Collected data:

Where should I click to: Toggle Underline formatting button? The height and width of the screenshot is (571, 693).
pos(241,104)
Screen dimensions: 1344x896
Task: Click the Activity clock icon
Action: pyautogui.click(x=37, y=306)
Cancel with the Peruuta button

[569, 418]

WHAT TO PRODUCE
Every record listed above should be reproduced exactly.

EXERCISE OUTPUT
Where should I click to: Toggle Underline formatting button? The height and width of the screenshot is (571, 693).
pos(241,104)
Screen dimensions: 1344x896
Task: Click the Activity clock icon
Action: pyautogui.click(x=37, y=306)
Cancel with the Peruuta button

[569, 418]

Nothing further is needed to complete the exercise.